[Entries on where items appear]
----

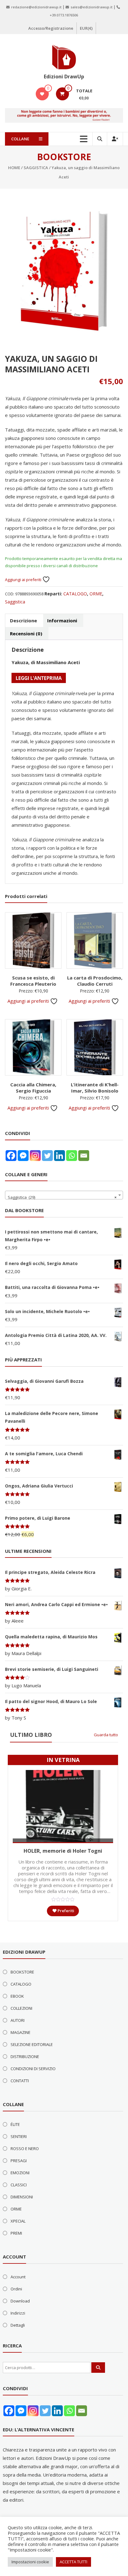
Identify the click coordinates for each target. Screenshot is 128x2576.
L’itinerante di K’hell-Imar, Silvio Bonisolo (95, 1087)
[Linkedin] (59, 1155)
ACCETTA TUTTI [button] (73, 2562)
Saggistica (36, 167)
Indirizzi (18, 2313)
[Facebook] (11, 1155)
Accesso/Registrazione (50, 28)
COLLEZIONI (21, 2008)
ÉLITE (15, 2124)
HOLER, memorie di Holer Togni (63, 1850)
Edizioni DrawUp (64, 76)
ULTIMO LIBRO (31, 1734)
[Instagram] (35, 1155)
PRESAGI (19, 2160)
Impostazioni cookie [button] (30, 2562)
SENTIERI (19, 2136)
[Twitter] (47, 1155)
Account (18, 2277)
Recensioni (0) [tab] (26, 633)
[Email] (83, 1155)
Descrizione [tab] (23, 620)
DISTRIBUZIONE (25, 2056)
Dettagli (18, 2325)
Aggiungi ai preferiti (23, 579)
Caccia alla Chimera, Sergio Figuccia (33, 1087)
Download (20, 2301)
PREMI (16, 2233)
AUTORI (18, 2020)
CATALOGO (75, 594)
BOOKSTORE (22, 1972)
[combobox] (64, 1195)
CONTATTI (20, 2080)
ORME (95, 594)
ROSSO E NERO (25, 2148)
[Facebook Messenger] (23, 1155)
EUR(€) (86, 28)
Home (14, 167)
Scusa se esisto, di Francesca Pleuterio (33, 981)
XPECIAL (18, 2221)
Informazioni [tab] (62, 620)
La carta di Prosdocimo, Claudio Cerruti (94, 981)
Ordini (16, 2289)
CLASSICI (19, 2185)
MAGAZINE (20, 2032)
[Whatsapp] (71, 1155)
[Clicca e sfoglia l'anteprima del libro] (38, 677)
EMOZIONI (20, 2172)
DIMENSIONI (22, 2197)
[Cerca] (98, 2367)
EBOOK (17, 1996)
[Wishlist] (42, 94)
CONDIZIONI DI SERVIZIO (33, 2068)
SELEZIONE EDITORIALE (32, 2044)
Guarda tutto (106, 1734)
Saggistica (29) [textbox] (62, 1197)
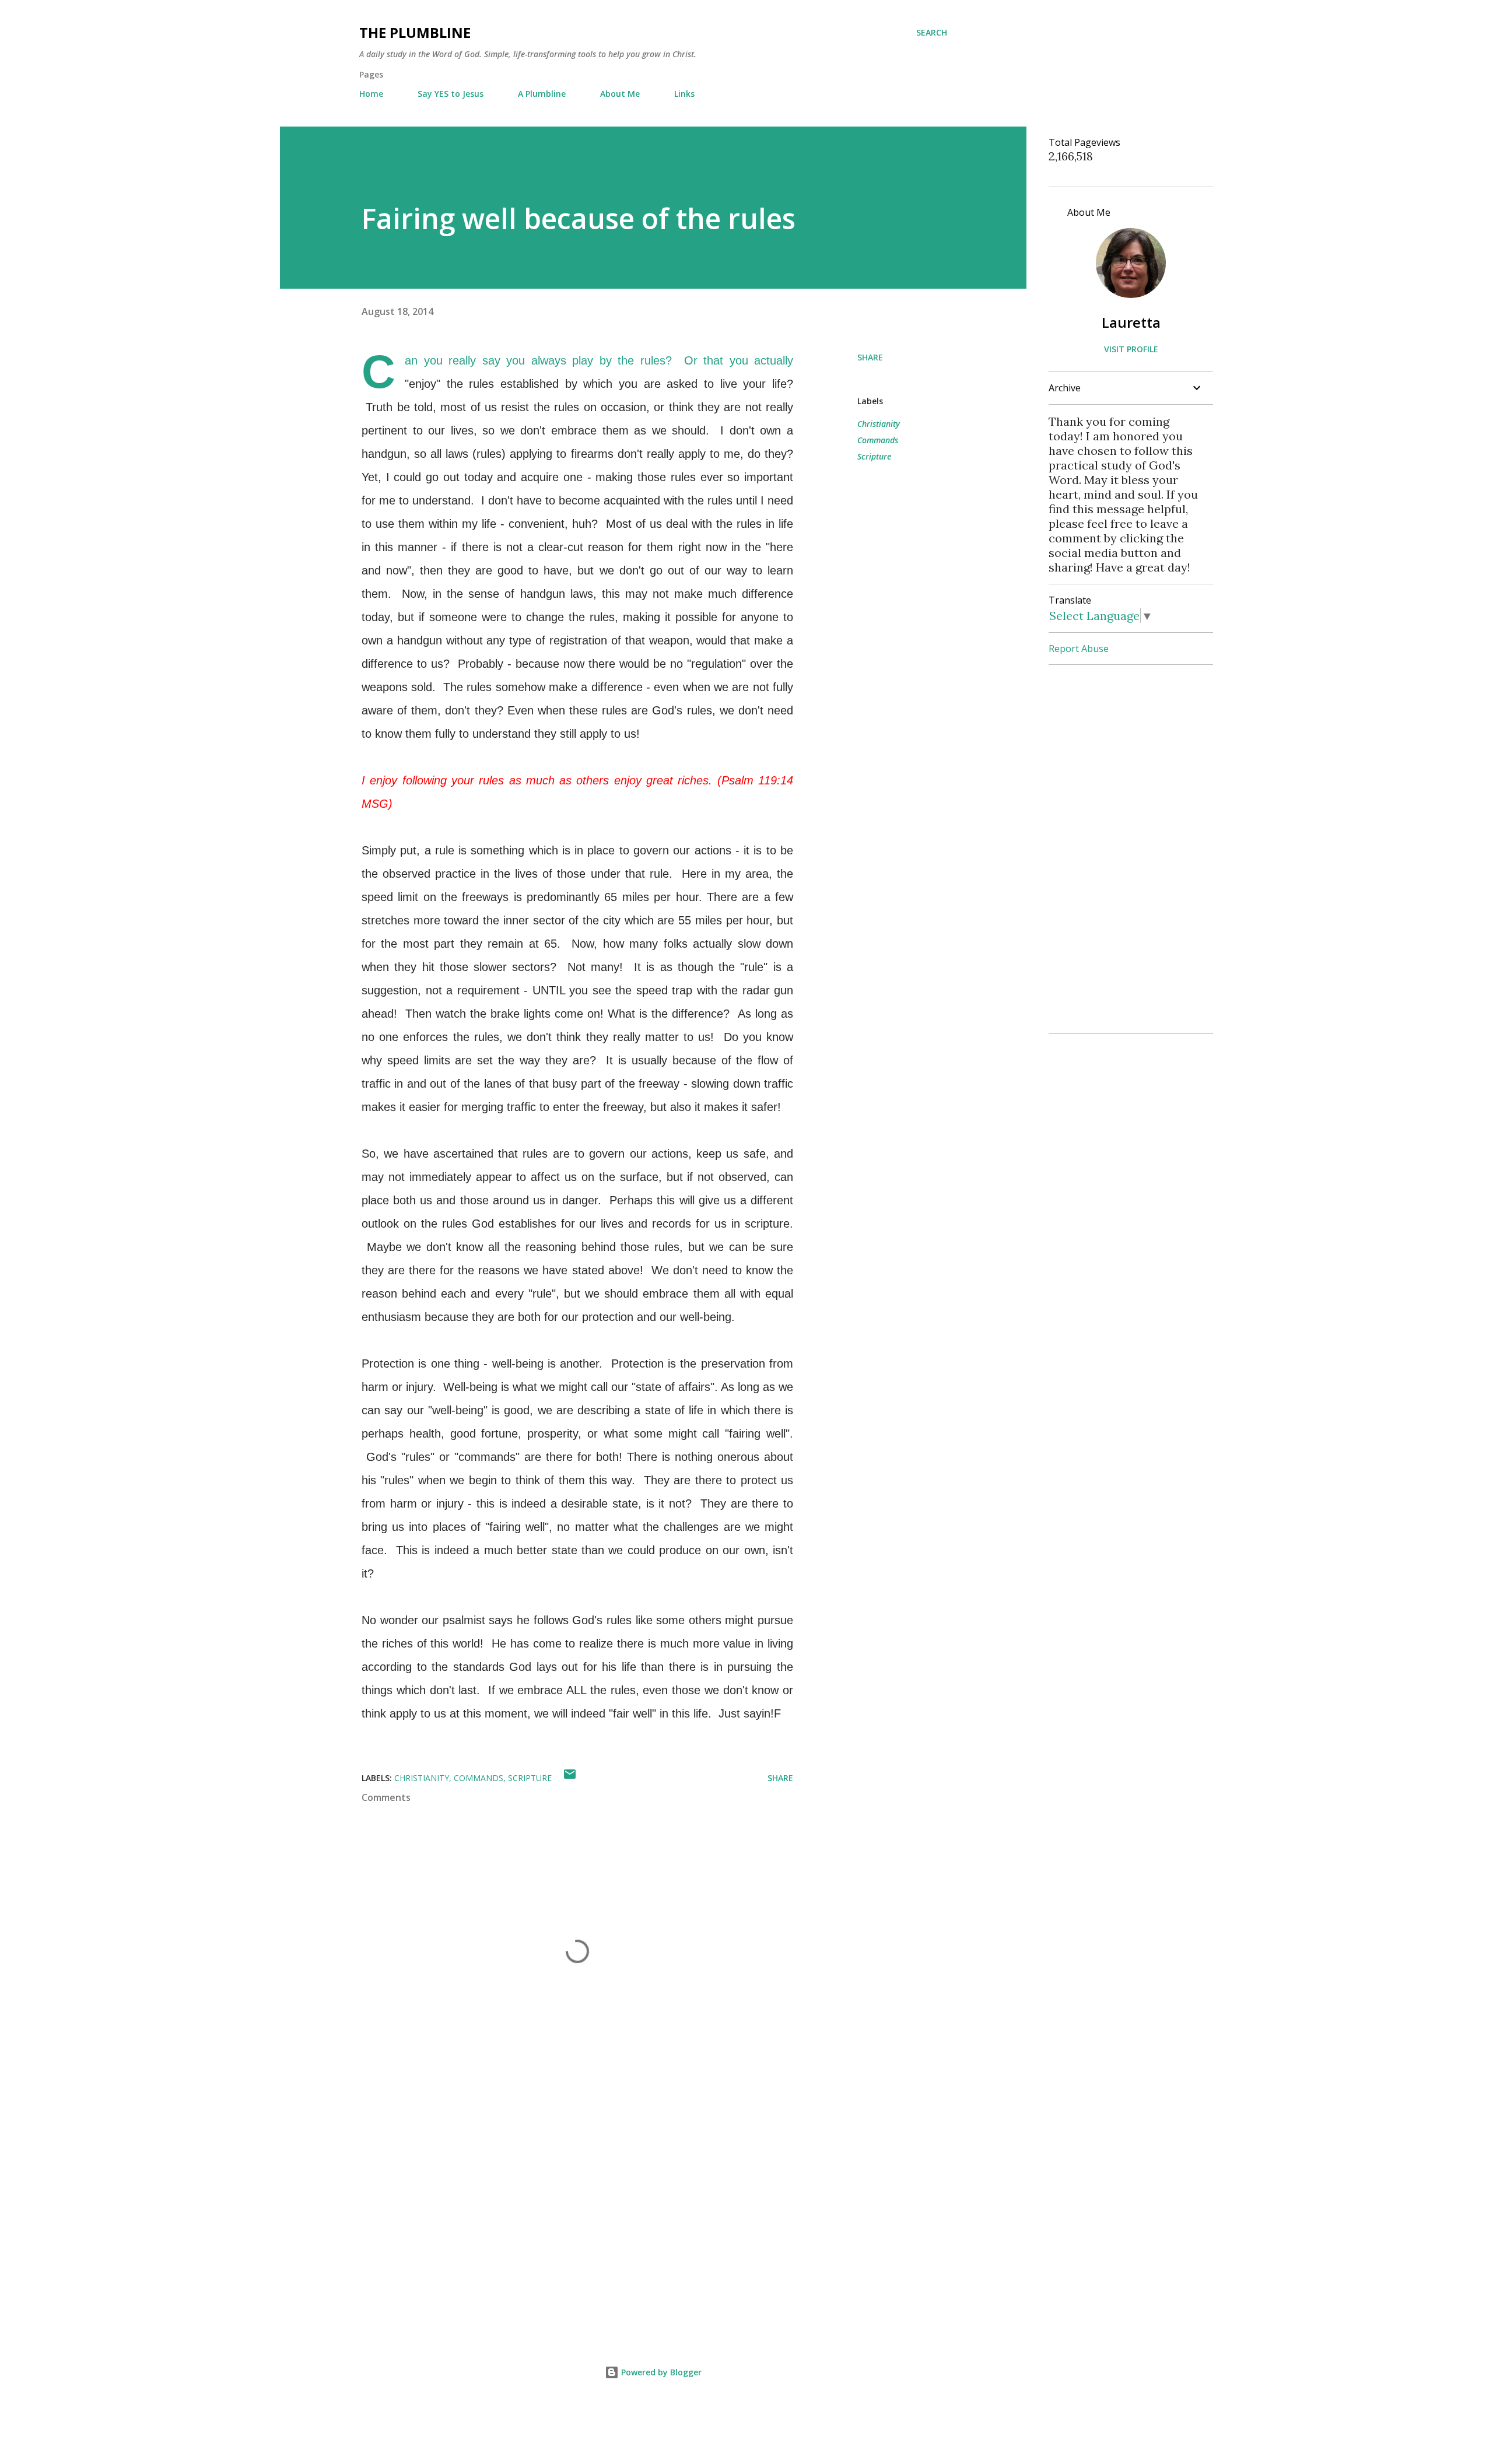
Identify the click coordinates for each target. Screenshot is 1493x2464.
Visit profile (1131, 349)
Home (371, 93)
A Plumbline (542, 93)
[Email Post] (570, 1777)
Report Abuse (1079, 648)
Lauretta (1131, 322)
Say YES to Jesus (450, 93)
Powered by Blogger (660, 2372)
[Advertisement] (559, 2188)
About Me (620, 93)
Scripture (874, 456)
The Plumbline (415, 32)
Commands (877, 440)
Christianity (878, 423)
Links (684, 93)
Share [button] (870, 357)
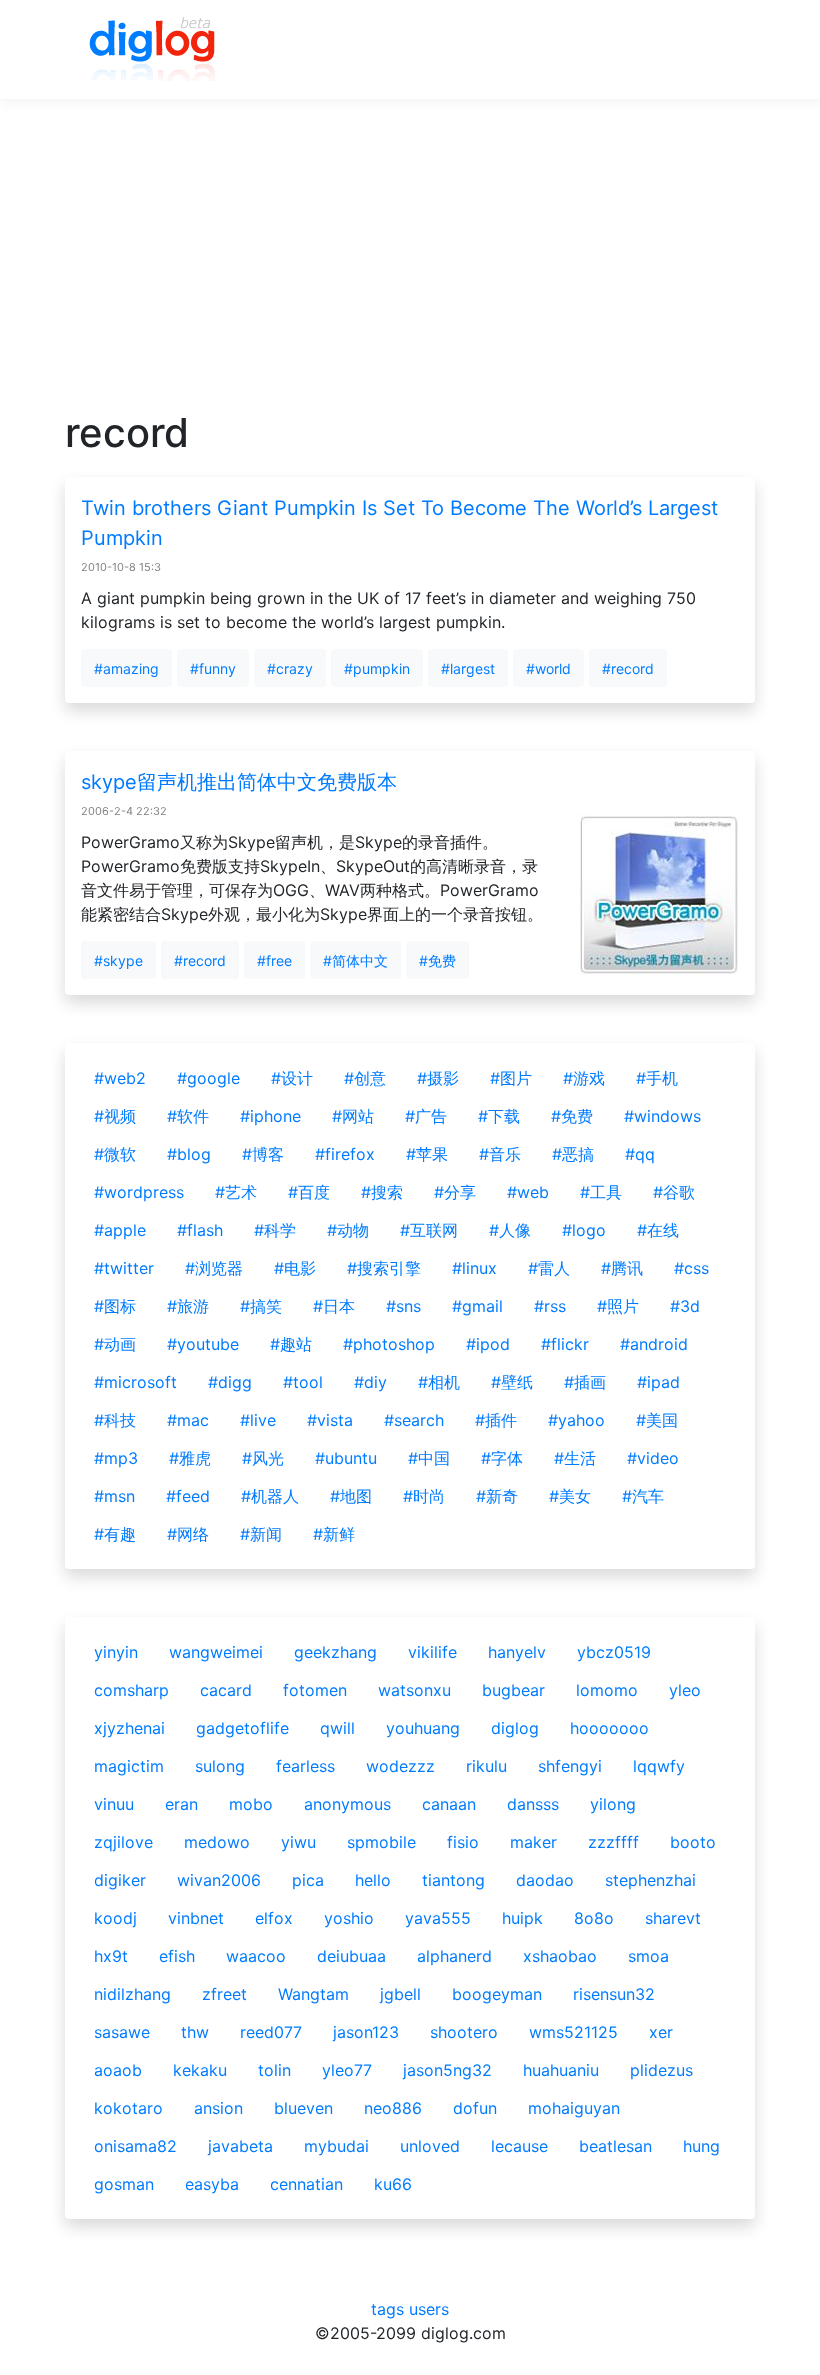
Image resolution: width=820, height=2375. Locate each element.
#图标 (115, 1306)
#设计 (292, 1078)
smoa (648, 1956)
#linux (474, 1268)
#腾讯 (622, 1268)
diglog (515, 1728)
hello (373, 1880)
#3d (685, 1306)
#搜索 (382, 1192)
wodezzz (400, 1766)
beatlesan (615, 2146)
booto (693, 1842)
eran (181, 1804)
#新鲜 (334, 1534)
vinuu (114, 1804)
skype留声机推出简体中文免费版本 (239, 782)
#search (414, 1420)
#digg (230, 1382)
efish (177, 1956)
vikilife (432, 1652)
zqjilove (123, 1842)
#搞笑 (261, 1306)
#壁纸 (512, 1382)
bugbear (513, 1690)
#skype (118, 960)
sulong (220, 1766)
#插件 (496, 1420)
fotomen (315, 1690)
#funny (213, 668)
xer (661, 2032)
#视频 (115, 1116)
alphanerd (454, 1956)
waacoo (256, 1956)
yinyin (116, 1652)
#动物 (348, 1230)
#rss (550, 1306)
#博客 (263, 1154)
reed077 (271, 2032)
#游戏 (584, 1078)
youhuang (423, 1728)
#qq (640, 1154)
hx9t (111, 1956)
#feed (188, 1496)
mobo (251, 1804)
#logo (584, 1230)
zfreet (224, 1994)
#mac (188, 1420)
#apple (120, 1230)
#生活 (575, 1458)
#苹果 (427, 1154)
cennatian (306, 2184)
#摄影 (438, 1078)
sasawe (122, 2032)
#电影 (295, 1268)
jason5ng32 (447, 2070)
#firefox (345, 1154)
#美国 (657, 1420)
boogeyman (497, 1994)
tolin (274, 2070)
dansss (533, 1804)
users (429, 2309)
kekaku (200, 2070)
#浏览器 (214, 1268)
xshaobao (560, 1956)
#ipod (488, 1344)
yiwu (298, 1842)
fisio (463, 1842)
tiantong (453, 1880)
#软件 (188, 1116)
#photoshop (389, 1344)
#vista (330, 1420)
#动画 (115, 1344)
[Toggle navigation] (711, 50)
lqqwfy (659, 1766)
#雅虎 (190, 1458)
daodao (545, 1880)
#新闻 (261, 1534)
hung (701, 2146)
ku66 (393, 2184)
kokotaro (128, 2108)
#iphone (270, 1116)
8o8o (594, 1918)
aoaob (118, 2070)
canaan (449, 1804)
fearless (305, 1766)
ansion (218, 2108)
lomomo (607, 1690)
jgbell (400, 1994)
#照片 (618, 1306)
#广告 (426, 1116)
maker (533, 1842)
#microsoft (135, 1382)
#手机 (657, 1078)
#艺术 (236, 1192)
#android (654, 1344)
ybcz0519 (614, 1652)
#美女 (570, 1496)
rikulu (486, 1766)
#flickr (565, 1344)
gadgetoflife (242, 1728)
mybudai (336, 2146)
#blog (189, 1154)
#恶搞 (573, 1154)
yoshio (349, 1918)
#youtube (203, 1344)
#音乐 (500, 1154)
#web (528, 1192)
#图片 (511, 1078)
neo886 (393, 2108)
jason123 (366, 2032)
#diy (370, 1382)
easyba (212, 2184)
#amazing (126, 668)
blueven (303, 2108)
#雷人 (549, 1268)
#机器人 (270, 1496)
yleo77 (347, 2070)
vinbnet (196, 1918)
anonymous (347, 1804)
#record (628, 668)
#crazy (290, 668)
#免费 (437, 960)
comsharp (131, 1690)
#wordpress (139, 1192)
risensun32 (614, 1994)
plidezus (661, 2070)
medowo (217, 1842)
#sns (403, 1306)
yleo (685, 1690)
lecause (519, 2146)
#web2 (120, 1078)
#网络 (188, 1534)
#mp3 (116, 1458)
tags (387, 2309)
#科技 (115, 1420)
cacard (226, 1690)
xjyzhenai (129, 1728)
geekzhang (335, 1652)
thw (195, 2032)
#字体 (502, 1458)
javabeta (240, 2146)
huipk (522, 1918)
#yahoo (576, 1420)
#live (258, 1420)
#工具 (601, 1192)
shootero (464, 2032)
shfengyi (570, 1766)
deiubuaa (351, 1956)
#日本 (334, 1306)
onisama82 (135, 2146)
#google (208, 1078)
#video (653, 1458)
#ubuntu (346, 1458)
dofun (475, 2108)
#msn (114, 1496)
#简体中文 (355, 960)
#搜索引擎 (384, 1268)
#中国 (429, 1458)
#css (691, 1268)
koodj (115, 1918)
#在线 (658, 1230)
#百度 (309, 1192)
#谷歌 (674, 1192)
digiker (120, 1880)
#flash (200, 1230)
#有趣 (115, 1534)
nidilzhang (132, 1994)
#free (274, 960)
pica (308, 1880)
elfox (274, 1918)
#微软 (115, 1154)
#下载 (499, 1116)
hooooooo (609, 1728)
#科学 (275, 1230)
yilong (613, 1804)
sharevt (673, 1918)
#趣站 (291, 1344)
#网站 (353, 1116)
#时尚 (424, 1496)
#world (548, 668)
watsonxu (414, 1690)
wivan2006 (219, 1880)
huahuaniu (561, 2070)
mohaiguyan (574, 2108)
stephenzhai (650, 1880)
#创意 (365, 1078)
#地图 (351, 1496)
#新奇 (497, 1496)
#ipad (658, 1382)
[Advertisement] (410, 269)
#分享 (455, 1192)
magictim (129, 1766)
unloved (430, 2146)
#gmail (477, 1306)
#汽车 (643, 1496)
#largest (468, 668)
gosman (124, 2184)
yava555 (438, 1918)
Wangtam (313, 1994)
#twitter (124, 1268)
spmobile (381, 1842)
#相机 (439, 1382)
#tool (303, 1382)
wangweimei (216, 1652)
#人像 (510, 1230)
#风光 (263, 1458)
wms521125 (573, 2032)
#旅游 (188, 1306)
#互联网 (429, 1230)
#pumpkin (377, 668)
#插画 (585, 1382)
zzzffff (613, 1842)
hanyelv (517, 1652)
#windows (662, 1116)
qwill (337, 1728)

----

Given request
Can you give everything from the start of the items down to the line containing "#设计 (292, 1078)" as a two-column CSV with the columns item and coordinates, one row per item holding its text and its answer, each in a single quoted field with line breaks turned into spaces? Leave the pictures out.

Answer to this task
item,coordinates
"Identify the click coordinates for each target. Screenshot is 128x2576. L’itinerante di K’hell-Imar, Silvio Bonisolo","(95, 1087)"
"[Linkedin]","(59, 1155)"
"ACCETTA TUTTI [button]","(73, 2562)"
"Saggistica","(36, 167)"
"Indirizzi","(18, 2313)"
"[Facebook]","(11, 1155)"
"Accesso/Registrazione","(50, 28)"
"COLLEZIONI","(21, 2008)"
"ÉLITE","(15, 2124)"
"HOLER, memorie di Holer Togni","(63, 1850)"
"Edizioni DrawUp","(64, 76)"
"ULTIMO LIBRO","(31, 1734)"
"[Instagram]","(35, 1155)"
"PRESAGI","(19, 2160)"
"Impostazioni cookie [button]","(30, 2562)"
"SENTIERI","(19, 2136)"
"[Twitter]","(47, 1155)"
"Account","(18, 2277)"
"Recensioni (0) [tab]","(26, 633)"
"[Email]","(83, 1155)"
"Descrizione [tab]","(23, 620)"
"DISTRIBUZIONE","(25, 2056)"
"Dettagli","(18, 2325)"
"Aggiungi ai preferiti","(23, 579)"
"Caccia alla Chimera, Sergio Figuccia","(33, 1087)"
"Download","(20, 2301)"
"PREMI","(16, 2233)"
"AUTORI","(18, 2020)"
"CATALOGO","(75, 594)"
"BOOKSTORE","(22, 1972)"
"[combobox]","(64, 1195)"
"CONTATTI","(20, 2080)"
"ORME","(95, 594)"
"ROSSO E NERO","(25, 2148)"
"[Facebook Messenger]","(23, 1155)"
"EUR(€)","(86, 28)"
"Home","(14, 167)"
"Scusa se esisto, di Francesca Pleuterio","(33, 981)"
"XPECIAL","(18, 2221)"
"Informazioni [tab]","(62, 620)"
"La carta di Prosdocimo, Claudio Cerruti","(94, 981)"
"Ordini","(16, 2289)"
"CLASSICI","(19, 2185)"
"MAGAZINE","(20, 2032)"
"[Whatsapp]","(71, 1155)"
"[Clicca e sfoglia l'anteprima del libro]","(38, 677)"
"EMOZIONI","(20, 2172)"
"DIMENSIONI","(22, 2197)"
"[Cerca]","(98, 2367)"
"EBOOK","(17, 1996)"
"[Wishlist]","(42, 94)"
"CONDIZIONI DI SERVIZIO","(33, 2068)"
"SELEZIONE EDITORIALE","(32, 2044)"
"Guarda tutto","(106, 1734)"
"Saggistica (29) [textbox]","(62, 1197)"
"Identify the click coordinates for each target. Screenshot is 1493x2464. Visit profile","(1131, 349)"
"Home","(371, 93)"
"A Plumbline","(542, 93)"
"[Email Post]","(570, 1777)"
"Report Abuse","(1079, 648)"
"Lauretta","(1131, 322)"
"Say YES to Jesus","(450, 93)"
"Powered by Blogger","(660, 2372)"
"[Advertisement]","(559, 2188)"
"About Me","(620, 93)"
"Scripture","(874, 456)"
"The Plumbline","(415, 32)"
"Commands","(877, 440)"
"Christianity","(878, 423)"
"Links","(684, 93)"
"Share [button]","(870, 357)"
"Image resolution: width=820, height=2375. Locate each element. #图标","(115, 1306)"
"#设计","(292, 1078)"